Research Category: Physical and LIfe Sciences
Student Type: Graduate
PI: Mark Williams
Award Winner Category: Physical and Life Sciences

Human immunodeficiency virus type 1 (HIV-1) Viral protein R (Vpr) is packaged into virions (~200 molecules) and is essential for viral replication. While several in vivo functions have been attributed to Vpr, one primary function is believed to be transport of the HIV-1 pre-integration complex into the nucleus. Because the nuclear pore diameter is approximately 25 nm, the DNA must be highly compact in order to enter the nucleus. To understand the mechanism by which Vpr may facilitate this nuclear transport, we combine single molecule stretching and atomic force microscopy (AFM). We investigate the ability of Vpr to both bind and compact DNA. To do this, we hold DNA at low force for fixed times, allowing it to form loops and other compact structures.
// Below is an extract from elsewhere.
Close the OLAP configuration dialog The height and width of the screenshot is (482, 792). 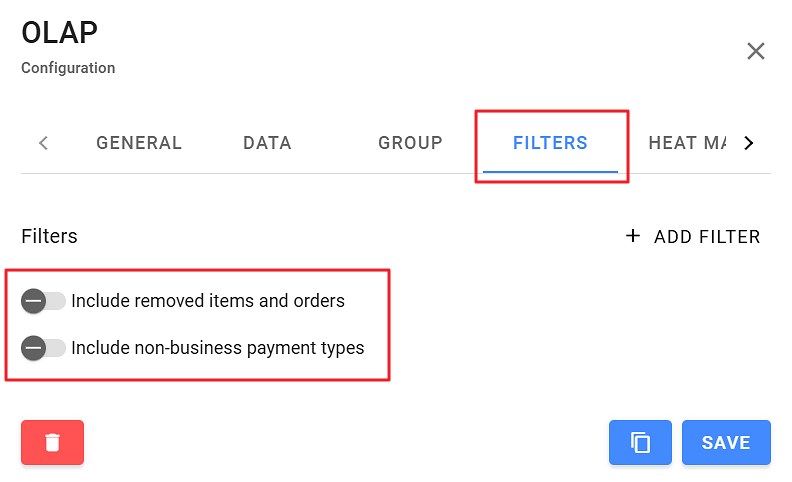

By holding the DNA molecule at a constant force of 15 pN and measuring its length change, Vpr can also actively compact DNA on the timescale of tens of seconds (15 ± 2 s), representing a different compaction process involving DNA shortening likely due to Vpr binding alone. The persistence length determined from AFM at a low concentration is much longer than that of bare DNA, suggesting that Vpr forms shorter but more rigid structures upon binding DNA. AFM images also demonstrate DNA bridging between strands, consistent with the looping observed in optical tweezers experiments. These results support a model in which Vpr translocates the viral DNA into the nucleus by forming compact structures mediated by protein-DNA and protein-protein interactions.